Interferon and phorbol esters down-regulate sIgM expression by independent pathways

Abstract

We studied the effects of recombinant interferon, 12-0-tetradecanoylphorbol-13-acetate (TPA), and phorbol 12,13 dibutyrate (PDB) on surface immunoglobulin expression by Daudi cells. Incubation of cells with recombinant alpha 2 interferon (IFN-α 2) caused a 2.5-fold (60%) decrease in sIgM expression as measured by relative fluorescence index (RFI) using a flow cytometer. This decrease in sIgM expression was independent of inhibitory effects on proliferation and cell cycle progression. TPA or PDB also caused a threefold (67%) decrease in sIgM expression, while enhancing proliferation and cell cycle progression. Coincubation of cells with IFN-α 2 and TPA decreased sIgM expression by more than fourfold (> 75%), which was greater than the decrease induced by the optimal concentration of either agent alone.
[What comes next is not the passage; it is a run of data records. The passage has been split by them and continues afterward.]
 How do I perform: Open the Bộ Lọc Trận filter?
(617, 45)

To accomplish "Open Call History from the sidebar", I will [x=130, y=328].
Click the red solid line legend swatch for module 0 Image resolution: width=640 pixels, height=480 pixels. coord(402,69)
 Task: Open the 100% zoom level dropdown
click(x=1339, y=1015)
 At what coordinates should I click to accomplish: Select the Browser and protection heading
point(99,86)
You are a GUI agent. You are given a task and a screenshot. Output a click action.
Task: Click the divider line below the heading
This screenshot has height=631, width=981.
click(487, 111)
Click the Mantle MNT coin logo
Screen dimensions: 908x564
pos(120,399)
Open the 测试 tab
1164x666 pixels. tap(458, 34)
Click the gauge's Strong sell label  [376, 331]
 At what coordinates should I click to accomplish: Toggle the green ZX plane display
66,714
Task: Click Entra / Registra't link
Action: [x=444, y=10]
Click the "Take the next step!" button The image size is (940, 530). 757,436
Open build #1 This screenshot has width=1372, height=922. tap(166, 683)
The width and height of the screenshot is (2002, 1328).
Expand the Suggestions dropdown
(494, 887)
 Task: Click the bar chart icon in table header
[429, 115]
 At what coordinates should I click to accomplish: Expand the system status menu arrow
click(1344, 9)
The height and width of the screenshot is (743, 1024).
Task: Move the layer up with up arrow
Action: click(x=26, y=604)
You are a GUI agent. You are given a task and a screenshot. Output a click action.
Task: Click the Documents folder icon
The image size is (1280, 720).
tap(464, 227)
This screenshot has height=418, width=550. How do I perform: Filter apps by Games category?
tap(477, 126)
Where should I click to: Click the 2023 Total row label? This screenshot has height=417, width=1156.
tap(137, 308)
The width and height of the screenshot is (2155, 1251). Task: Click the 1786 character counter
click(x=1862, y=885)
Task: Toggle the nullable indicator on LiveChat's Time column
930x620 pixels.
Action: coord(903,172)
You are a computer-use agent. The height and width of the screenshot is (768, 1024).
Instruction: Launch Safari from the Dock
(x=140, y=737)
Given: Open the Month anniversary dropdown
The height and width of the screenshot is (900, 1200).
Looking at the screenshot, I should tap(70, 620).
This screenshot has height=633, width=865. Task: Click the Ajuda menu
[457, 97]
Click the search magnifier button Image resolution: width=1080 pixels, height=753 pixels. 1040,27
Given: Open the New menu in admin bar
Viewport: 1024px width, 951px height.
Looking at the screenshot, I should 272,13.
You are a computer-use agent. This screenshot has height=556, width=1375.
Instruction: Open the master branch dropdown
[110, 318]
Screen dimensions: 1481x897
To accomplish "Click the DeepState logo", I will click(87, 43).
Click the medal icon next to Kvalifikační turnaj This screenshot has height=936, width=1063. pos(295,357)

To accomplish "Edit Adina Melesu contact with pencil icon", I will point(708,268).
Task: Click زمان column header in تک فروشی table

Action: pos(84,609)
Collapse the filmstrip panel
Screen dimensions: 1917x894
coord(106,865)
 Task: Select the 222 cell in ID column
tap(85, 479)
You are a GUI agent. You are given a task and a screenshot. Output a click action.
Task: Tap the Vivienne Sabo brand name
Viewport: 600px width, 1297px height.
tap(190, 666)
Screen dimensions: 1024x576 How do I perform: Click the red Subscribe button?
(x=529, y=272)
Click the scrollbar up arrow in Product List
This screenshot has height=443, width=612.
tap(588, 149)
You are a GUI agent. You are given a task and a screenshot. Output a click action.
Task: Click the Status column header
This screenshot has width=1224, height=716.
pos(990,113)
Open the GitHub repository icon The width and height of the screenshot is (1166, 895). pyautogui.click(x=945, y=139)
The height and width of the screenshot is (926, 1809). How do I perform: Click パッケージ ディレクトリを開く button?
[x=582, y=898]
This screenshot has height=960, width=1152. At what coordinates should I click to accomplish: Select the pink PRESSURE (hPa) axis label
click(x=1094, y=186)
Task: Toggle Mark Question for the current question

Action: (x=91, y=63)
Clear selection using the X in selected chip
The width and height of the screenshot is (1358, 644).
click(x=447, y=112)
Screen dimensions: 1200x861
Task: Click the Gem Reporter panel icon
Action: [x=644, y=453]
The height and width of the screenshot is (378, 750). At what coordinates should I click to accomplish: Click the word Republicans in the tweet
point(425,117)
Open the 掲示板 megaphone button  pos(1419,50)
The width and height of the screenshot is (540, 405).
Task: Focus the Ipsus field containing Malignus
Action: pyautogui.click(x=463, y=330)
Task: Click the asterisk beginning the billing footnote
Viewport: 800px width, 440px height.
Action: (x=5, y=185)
Molecular studies demonstrated that the treatment of cells with IFN-α 2 or TPA decreased the steady-state levels of mRNA for the heavy chain of IgM (cμ), suggesting that down-regulation of sIgM occurred at a pretranslational level. Activation of the cell membrane sodium/proton antiport did not play an integral role in the IFN-α 2 or phorbol-ester-induced pathway of sIgM down-regulation. Whereas IFN-α 2 induced an increase in the activity of 2',5'-oligoadenylate (2-5A) synthetase, the addition of TPA to IFN-α 2 caused a significant decrease in the activity of this enzyme. Although IFN-α 2 and TPA exhibited additive effects on sIgM expression, they had opposing effects on cell proliferation, cell cycle progression, and induction of 2-5A synthetase activity, suggesting that these agents down-regulate sIgM expression through independent pathways.